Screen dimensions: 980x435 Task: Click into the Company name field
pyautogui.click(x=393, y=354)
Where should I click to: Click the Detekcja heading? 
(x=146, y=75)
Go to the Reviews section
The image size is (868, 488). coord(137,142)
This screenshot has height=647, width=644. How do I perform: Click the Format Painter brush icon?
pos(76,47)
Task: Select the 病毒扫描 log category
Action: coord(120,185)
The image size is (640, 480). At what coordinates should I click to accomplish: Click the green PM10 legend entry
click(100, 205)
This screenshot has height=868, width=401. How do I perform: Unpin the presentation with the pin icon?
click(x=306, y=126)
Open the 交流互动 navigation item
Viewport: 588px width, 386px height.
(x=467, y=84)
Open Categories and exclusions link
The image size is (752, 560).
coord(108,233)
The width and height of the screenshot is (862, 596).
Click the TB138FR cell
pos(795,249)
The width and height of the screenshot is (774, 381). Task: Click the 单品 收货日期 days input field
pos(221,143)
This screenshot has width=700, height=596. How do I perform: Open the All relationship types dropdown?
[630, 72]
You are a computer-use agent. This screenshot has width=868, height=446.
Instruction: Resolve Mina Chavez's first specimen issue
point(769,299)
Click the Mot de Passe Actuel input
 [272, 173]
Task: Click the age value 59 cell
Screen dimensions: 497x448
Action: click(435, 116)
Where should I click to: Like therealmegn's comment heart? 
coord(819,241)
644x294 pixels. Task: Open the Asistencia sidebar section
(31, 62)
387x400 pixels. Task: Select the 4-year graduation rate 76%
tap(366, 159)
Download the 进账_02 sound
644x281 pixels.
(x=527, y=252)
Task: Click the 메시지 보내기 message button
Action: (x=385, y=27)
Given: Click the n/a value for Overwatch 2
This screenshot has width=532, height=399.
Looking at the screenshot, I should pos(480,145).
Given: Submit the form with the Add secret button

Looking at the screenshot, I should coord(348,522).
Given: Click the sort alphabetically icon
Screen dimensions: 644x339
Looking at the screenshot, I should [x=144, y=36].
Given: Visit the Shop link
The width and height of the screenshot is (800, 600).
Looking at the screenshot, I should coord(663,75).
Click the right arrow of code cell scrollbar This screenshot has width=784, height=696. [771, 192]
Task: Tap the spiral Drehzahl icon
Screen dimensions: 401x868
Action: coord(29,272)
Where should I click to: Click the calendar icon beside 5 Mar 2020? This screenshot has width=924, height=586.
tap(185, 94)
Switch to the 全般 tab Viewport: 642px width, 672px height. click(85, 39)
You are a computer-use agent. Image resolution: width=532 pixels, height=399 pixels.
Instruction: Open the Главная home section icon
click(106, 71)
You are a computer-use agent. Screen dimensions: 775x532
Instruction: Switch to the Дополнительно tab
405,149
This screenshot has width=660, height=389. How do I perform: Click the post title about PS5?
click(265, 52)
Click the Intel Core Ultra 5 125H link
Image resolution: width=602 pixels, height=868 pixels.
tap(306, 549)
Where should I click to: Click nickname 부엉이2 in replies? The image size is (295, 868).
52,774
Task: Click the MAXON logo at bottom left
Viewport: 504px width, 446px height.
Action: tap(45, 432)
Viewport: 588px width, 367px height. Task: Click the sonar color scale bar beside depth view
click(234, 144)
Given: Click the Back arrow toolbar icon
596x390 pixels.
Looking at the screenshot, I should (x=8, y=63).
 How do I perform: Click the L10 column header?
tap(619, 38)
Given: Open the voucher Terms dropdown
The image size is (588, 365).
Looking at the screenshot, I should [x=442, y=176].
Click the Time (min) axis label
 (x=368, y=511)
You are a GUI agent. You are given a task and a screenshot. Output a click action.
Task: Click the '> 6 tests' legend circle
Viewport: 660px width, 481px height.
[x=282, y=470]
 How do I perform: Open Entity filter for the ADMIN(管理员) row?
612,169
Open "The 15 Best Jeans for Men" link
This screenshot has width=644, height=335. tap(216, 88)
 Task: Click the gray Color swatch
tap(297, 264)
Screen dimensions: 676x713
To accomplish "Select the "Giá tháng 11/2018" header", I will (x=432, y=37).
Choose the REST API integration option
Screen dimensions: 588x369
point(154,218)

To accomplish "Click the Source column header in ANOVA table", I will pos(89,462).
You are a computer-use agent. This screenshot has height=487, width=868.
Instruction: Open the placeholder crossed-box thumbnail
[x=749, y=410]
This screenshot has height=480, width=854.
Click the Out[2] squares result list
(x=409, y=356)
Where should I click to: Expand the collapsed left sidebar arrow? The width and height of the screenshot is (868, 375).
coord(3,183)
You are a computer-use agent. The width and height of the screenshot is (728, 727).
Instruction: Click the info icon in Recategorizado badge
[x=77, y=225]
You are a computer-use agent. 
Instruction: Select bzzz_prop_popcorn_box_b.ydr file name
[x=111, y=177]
---------------
Output all of the material, please, exactly as it stands.

▶ _WORKED SOLUTION_:
Screen dimensions: 980x435 Task: Click into the Company name field
pyautogui.click(x=393, y=354)
Where should I click to: Click the Detekcja heading? 
(x=146, y=75)
Go to the Reviews section
The image size is (868, 488). coord(137,142)
This screenshot has height=647, width=644. How do I perform: Click the Format Painter brush icon?
pos(76,47)
Task: Select the 病毒扫描 log category
Action: coord(120,185)
The image size is (640, 480). At what coordinates should I click to accomplish: Click the green PM10 legend entry
click(100, 205)
This screenshot has height=868, width=401. How do I perform: Unpin the presentation with the pin icon?
click(x=306, y=126)
Open the 交流互动 navigation item
Viewport: 588px width, 386px height.
(x=467, y=84)
Open Categories and exclusions link
The image size is (752, 560).
coord(108,233)
The width and height of the screenshot is (862, 596).
Click the TB138FR cell
pos(795,249)
The width and height of the screenshot is (774, 381). Task: Click the 单品 收货日期 days input field
pos(221,143)
This screenshot has width=700, height=596. How do I perform: Open the All relationship types dropdown?
[630, 72]
You are a computer-use agent. This screenshot has width=868, height=446.
Instruction: Resolve Mina Chavez's first specimen issue
point(769,299)
Click the Mot de Passe Actuel input
 [272, 173]
Task: Click the age value 59 cell
Screen dimensions: 497x448
Action: click(435, 116)
Where should I click to: Like therealmegn's comment heart? 
coord(819,241)
644x294 pixels. Task: Open the Asistencia sidebar section
(31, 62)
387x400 pixels. Task: Select the 4-year graduation rate 76%
tap(366, 159)
Download the 进账_02 sound
644x281 pixels.
(x=527, y=252)
Task: Click the 메시지 보내기 message button
Action: (x=385, y=27)
Given: Click the n/a value for Overwatch 2
This screenshot has width=532, height=399.
Looking at the screenshot, I should pos(480,145).
Given: Submit the form with the Add secret button

Looking at the screenshot, I should coord(348,522).
Given: Click the sort alphabetically icon
Screen dimensions: 644x339
Looking at the screenshot, I should [x=144, y=36].
Given: Visit the Shop link
The width and height of the screenshot is (800, 600).
Looking at the screenshot, I should coord(663,75).
Click the right arrow of code cell scrollbar This screenshot has width=784, height=696. [771, 192]
Task: Tap the spiral Drehzahl icon
Screen dimensions: 401x868
Action: coord(29,272)
Where should I click to: Click the calendar icon beside 5 Mar 2020? This screenshot has width=924, height=586.
tap(185, 94)
Switch to the 全般 tab Viewport: 642px width, 672px height. click(85, 39)
You are a computer-use agent. Image resolution: width=532 pixels, height=399 pixels.
Instruction: Open the Главная home section icon
click(106, 71)
You are a computer-use agent. Screen dimensions: 775x532
Instruction: Switch to the Дополнительно tab
405,149
This screenshot has width=660, height=389. How do I perform: Click the post title about PS5?
click(265, 52)
Click the Intel Core Ultra 5 125H link
Image resolution: width=602 pixels, height=868 pixels.
tap(306, 549)
Where should I click to: Click nickname 부엉이2 in replies? The image size is (295, 868).
52,774
Task: Click the MAXON logo at bottom left
Viewport: 504px width, 446px height.
Action: tap(45, 432)
Viewport: 588px width, 367px height. Task: Click the sonar color scale bar beside depth view
click(234, 144)
Given: Click the Back arrow toolbar icon
596x390 pixels.
Looking at the screenshot, I should (x=8, y=63).
 How do I perform: Click the L10 column header?
tap(619, 38)
Given: Open the voucher Terms dropdown
The image size is (588, 365).
Looking at the screenshot, I should [x=442, y=176].
Click the Time (min) axis label
 (x=368, y=511)
You are a GUI agent. You are given a task and a screenshot. Output a click action.
Task: Click the '> 6 tests' legend circle
Viewport: 660px width, 481px height.
[x=282, y=470]
 How do I perform: Open Entity filter for the ADMIN(管理员) row?
612,169
Open "The 15 Best Jeans for Men" link
This screenshot has width=644, height=335. tap(216, 88)
 Task: Click the gray Color swatch
tap(297, 264)
Screen dimensions: 676x713
To accomplish "Select the "Giá tháng 11/2018" header", I will (x=432, y=37).
Choose the REST API integration option
Screen dimensions: 588x369
point(154,218)

To accomplish "Click the Source column header in ANOVA table", I will pos(89,462).
You are a computer-use agent. This screenshot has height=487, width=868.
Instruction: Open the placeholder crossed-box thumbnail
[x=749, y=410]
This screenshot has height=480, width=854.
Click the Out[2] squares result list
(x=409, y=356)
Where should I click to: Expand the collapsed left sidebar arrow? The width and height of the screenshot is (868, 375).
coord(3,183)
You are a computer-use agent. The width and height of the screenshot is (728, 727).
Instruction: Click the info icon in Recategorizado badge
[x=77, y=225]
You are a computer-use agent. 
Instruction: Select bzzz_prop_popcorn_box_b.ydr file name
[x=111, y=177]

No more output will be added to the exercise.